Page 9: "for example with the use of low-traffic neighbourhoods, [...] motivation for using private transport." It would be useful to support this by citing evidence of the efficacy of such measures.

Page 10: "Employees working from home reduce their transport-related behaviours."  This may be so in practice, but it does not follow invariably, as commuting is not the only purpose of travel.  A slight re-phrasing (e.g., reduced commuting) would be prudent.

Section 5.1.: it would be worth acknowledging that not all work can be done from home, this text applying mostly to 'white collar' work.  This may be increasingly more relevant in the countries focused upon in this article, with ongoing shifts towards service and technology sector employment, but there remains a necessary and substantially subset of people for whom work is location-based or travel-based by necessity.  This may be worth a sentence to acknowledge, perhaps providing statistics about capabilities of reductions (i.e., how many people can work from home), if they are available.

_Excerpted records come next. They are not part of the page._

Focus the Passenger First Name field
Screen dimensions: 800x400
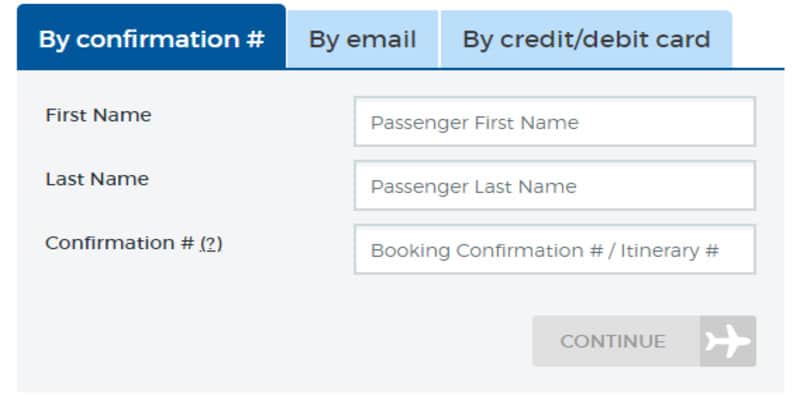[x=555, y=122]
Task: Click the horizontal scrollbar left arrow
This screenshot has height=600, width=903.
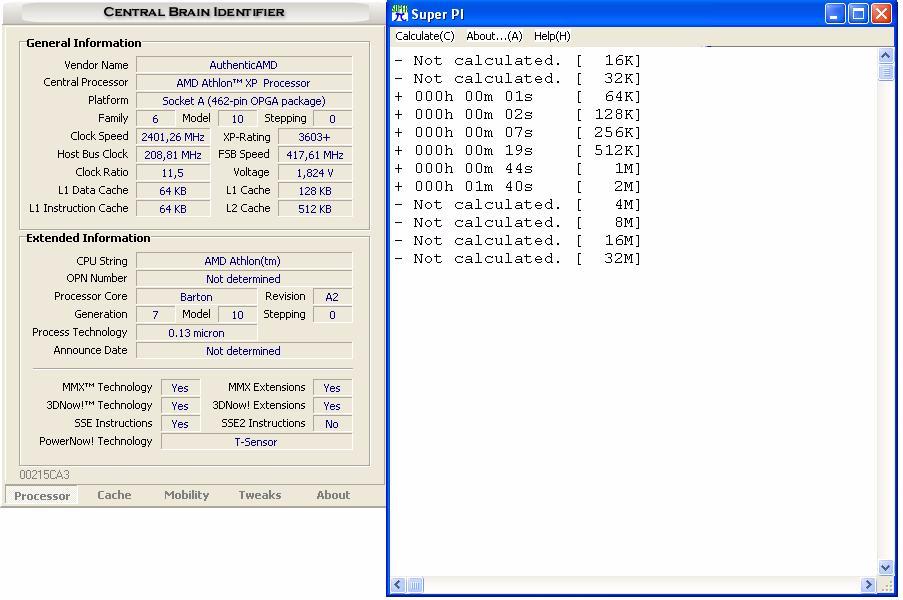Action: 398,585
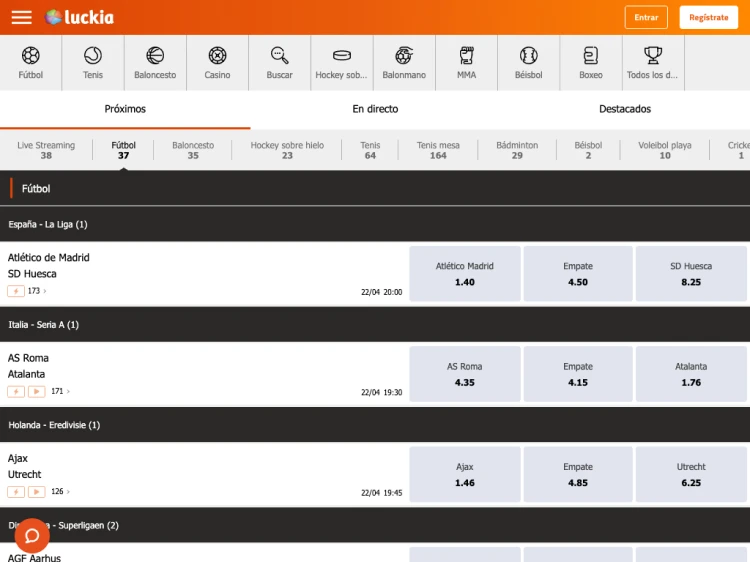Open the Casino section icon
The height and width of the screenshot is (562, 750).
pyautogui.click(x=217, y=62)
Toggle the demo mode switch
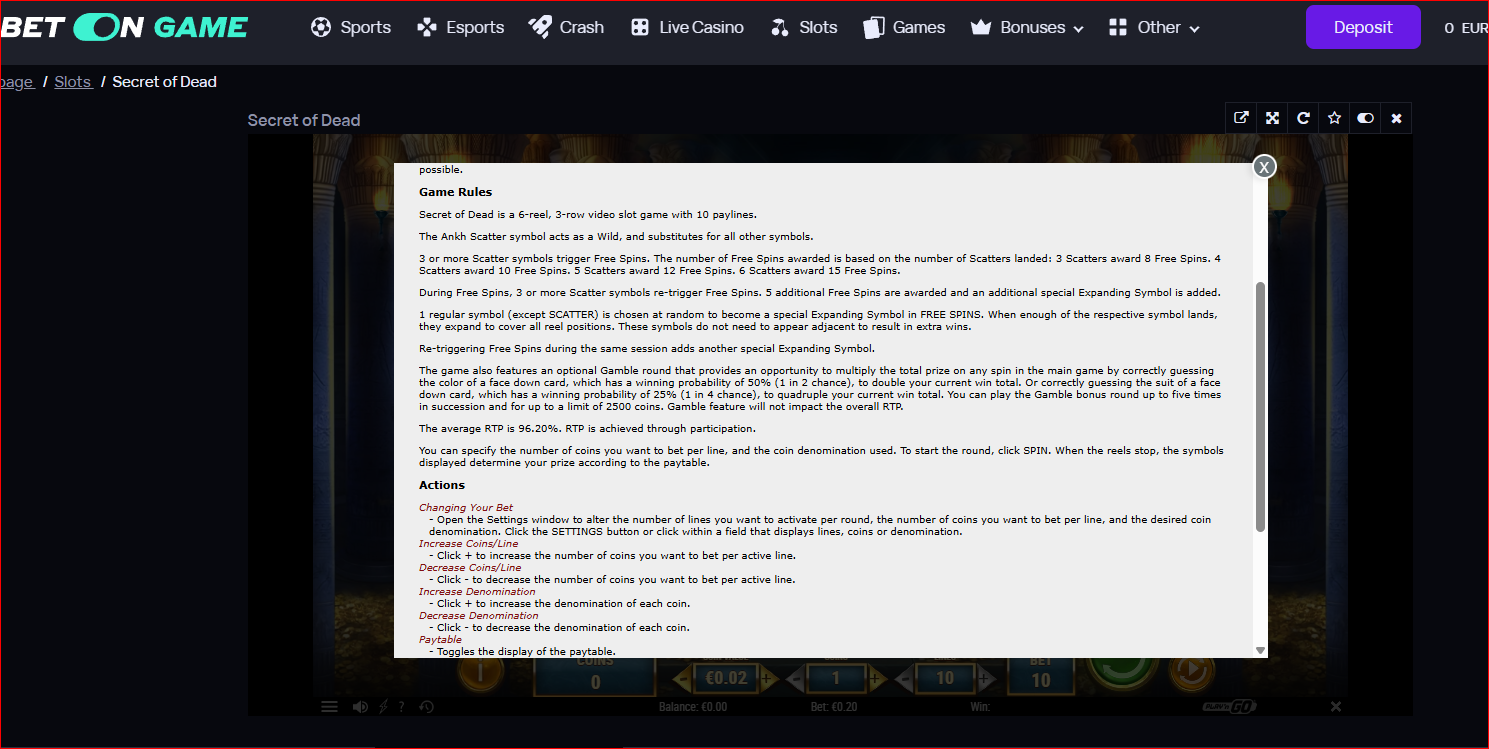This screenshot has height=749, width=1489. [x=1365, y=118]
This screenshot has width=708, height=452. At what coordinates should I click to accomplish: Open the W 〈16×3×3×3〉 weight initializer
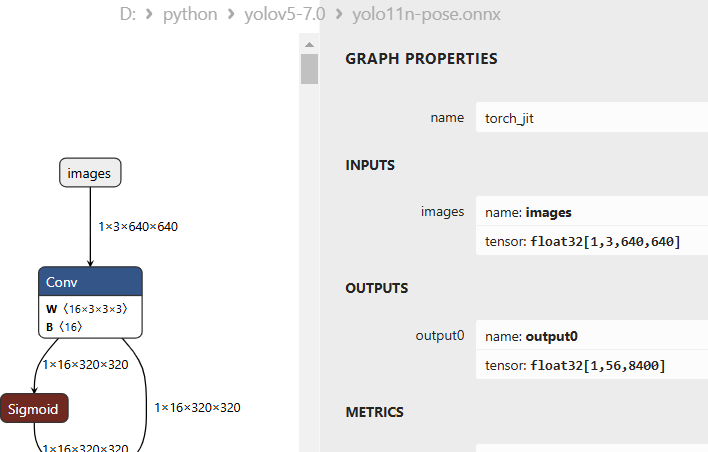click(86, 309)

Page 10: "Intentions to use private vehicles more, after restrictions end, were identified, and sales of Electric Vehicles increased in all three countries."  Given that this is a review of evidence, it would do no harm to remind the reader of the previously cited evidence for these points by citing it again.

Please provide a complete reference for van Hagen, M., & Ton, D. (2020). Corona’s impact on the behavior of train passengers.  This information is insufficient for identifying the source in question.



Note:
This review refers to round of peer review and may pertain to an earlier version of the document.